Too early to sign the death warrant

Last Updated: Tuesday, November 10, 2009 | 6:32 PM ET

Many Canadians are clearly giving up on the fight in Afghanistan because they've lost any hope they might have once had of a successful outcome.

"The war is essentially over at this point," one of my readers commented with impressive brevity this week after I'd written about the still sorry state of the Afghan army.

"All the allies have pretty much set withdrawal dates," he went on. "The U.S. will need to do so soon as well. It's just a public relations issue now."

A mood of futility is exceptionally hard to counter once it settles in and there is an understandable public desire to be free of the burden of Afghanistan.

Still, I think it is too early to expect NATO to conclude that the only option left is to cut and run as gracefully as possible.

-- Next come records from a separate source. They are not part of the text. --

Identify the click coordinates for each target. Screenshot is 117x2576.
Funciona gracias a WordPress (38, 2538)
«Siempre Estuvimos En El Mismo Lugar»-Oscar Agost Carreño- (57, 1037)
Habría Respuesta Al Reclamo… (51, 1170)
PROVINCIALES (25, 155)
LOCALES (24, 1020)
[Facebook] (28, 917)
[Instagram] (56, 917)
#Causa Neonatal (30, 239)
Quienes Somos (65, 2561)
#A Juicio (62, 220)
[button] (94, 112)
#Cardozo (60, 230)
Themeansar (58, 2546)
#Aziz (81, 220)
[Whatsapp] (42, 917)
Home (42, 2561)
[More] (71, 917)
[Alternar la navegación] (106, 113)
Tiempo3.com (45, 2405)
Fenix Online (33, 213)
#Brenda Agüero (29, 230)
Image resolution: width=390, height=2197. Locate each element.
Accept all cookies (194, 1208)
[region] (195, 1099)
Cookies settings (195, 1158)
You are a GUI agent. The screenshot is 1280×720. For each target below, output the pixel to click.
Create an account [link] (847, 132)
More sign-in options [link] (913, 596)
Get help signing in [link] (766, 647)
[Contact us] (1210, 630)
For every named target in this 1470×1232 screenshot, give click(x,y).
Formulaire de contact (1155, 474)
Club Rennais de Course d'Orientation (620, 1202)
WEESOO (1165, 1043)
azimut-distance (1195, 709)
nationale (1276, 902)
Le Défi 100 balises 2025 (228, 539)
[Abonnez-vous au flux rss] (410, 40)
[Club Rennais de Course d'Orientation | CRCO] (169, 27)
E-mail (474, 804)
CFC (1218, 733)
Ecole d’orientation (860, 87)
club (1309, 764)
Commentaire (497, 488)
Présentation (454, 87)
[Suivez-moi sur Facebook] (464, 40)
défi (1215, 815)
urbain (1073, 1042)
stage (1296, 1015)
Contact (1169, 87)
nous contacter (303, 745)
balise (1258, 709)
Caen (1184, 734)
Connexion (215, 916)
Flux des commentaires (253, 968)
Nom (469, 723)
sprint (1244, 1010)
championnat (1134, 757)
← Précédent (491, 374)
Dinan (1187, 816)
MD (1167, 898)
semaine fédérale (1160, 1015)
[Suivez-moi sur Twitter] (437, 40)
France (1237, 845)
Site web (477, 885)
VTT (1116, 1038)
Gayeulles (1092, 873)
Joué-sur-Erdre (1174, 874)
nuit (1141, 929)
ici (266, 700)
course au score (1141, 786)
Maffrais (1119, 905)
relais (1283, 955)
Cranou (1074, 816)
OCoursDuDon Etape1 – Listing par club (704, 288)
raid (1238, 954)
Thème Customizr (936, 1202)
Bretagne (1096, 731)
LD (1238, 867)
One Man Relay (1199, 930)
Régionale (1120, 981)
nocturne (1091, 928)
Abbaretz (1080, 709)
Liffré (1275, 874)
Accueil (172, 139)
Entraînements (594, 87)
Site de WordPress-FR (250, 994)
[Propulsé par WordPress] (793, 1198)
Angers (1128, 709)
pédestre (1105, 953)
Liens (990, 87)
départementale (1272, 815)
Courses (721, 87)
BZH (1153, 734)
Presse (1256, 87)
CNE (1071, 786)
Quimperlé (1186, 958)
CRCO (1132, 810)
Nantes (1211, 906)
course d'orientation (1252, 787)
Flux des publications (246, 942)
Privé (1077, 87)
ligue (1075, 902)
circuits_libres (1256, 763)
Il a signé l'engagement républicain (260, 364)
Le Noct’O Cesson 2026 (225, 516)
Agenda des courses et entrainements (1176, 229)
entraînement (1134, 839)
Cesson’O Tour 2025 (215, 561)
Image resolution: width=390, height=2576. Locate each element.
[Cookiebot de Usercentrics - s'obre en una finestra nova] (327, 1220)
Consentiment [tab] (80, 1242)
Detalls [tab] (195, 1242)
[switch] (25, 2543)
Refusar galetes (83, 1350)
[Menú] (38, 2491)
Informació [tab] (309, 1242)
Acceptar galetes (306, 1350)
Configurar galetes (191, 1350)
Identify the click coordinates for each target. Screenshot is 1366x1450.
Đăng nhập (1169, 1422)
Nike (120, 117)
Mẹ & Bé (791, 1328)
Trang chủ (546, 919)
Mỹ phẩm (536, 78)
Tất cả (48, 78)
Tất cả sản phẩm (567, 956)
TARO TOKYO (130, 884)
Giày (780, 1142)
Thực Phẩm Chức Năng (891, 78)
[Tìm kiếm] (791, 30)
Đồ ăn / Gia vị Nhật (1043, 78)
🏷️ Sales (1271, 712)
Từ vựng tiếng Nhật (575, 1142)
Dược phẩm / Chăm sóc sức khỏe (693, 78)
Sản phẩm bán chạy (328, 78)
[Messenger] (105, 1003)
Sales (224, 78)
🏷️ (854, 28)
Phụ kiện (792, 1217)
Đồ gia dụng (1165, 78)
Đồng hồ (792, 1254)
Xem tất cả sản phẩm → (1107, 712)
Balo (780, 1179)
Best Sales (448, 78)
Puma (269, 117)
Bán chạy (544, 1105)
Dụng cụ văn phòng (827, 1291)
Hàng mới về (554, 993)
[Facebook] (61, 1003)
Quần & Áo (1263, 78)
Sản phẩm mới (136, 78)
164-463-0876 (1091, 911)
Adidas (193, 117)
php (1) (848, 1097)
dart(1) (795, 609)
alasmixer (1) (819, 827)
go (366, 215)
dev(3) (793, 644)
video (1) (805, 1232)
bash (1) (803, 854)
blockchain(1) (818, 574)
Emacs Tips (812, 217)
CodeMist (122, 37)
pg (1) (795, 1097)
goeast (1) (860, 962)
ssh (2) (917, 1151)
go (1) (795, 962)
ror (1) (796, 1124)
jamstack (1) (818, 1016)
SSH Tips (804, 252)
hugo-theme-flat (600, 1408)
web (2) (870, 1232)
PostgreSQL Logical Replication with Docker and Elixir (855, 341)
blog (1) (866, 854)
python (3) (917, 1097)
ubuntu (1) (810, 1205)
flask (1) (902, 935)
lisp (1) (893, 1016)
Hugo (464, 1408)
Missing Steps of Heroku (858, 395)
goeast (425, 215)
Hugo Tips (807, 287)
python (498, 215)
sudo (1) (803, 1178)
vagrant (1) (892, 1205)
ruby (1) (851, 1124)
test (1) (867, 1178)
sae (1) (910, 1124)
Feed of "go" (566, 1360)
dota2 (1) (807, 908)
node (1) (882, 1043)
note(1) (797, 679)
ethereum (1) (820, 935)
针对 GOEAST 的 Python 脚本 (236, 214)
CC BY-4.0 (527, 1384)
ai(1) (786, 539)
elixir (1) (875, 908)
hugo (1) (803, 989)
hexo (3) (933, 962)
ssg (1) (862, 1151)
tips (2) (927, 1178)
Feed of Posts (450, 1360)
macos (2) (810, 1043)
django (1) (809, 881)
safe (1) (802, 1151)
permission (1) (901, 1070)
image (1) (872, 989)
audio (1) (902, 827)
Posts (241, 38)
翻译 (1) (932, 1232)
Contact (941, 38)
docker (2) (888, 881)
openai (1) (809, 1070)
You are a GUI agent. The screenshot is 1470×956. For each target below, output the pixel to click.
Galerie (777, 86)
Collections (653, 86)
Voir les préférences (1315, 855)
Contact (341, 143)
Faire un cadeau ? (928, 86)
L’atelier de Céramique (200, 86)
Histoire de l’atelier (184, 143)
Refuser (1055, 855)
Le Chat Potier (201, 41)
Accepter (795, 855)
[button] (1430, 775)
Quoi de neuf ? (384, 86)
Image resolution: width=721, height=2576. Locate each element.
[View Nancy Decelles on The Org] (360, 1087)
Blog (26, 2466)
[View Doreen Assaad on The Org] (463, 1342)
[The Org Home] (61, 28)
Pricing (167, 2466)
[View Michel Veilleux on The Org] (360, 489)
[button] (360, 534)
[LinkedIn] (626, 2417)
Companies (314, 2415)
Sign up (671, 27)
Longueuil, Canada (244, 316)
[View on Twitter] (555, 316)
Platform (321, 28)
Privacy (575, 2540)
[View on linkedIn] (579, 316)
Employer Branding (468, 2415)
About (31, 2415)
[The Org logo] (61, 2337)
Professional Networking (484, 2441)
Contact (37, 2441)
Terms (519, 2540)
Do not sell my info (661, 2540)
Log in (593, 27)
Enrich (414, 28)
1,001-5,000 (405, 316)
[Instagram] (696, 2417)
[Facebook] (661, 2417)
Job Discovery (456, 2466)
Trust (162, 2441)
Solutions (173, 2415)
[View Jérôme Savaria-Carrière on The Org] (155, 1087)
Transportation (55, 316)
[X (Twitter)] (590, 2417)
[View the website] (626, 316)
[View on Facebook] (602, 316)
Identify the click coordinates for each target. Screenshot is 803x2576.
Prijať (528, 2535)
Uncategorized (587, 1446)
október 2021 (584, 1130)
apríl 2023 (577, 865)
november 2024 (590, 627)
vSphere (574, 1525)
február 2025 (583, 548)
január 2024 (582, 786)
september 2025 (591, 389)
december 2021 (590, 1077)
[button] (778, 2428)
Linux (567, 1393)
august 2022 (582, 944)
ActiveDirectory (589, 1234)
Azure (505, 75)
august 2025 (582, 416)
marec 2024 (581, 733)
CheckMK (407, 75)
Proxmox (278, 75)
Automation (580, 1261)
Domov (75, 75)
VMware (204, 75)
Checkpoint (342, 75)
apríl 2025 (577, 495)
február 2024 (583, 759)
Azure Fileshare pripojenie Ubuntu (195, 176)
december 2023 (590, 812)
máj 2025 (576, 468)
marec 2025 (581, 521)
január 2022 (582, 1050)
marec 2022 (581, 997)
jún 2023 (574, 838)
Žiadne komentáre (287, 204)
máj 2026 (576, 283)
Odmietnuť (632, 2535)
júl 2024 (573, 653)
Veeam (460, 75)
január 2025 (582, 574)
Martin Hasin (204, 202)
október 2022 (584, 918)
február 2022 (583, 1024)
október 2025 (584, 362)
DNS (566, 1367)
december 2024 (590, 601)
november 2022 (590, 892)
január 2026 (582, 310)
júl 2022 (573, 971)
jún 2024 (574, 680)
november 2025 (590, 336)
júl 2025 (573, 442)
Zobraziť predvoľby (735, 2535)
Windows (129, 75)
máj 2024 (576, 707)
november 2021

Working together: Canadian Master Cpl. Pierre Desrosiers (left) and U.S. Staff Sgt. Matthew Salak care for an Afghan soldier during a medevac flight in the Maywand district in September 2009. (Bill Graveland/Canadian Press)Working together: Canadian Master Cpl. Pierre Desrosiers (left) and U.S. Staff Sgt. Matthew Salak care for an Afghan soldier during a medevac flight in the Maywand district in September 2009. (Bill Graveland/Canadian Press)

For a start, President Barak Obama simply cannot risk the threat of failure in an Afghanistan that is right next door to a nuclear-armed and unstable Pakistan.

What's more, he surely knows that any patched-together peace agreement with the Taliban, which seeks to disguise actual defeat, could not be sold at home despite any amount of high-intensity PR.

Boots and boots

With that in mind, I think we should probably expect that a great deal is about to happen over the coming year that may — just may — alter the course of this war.

Very soon we're going to get Obama's decision on the request to add 44,000 more U.S. soldiers to the theatre.

The current expectation is that the White House will approve somewhere between 25,000 and 30,000, which, on top of the 30,000 new troops that were added just a few months ago, will be a substantial increase.

It will bring the U.S. force up to close to 100,000, alongside about 38,000 NATO troops from other countries.

The U.S. commander in Afghanistan, Gen. Stanley McChrystal, hopes more boots on the ground will be able to push the Taliban out of the most populated areas in the south and, at the same time, cut down on the infiltration of insurgents from Pakistan.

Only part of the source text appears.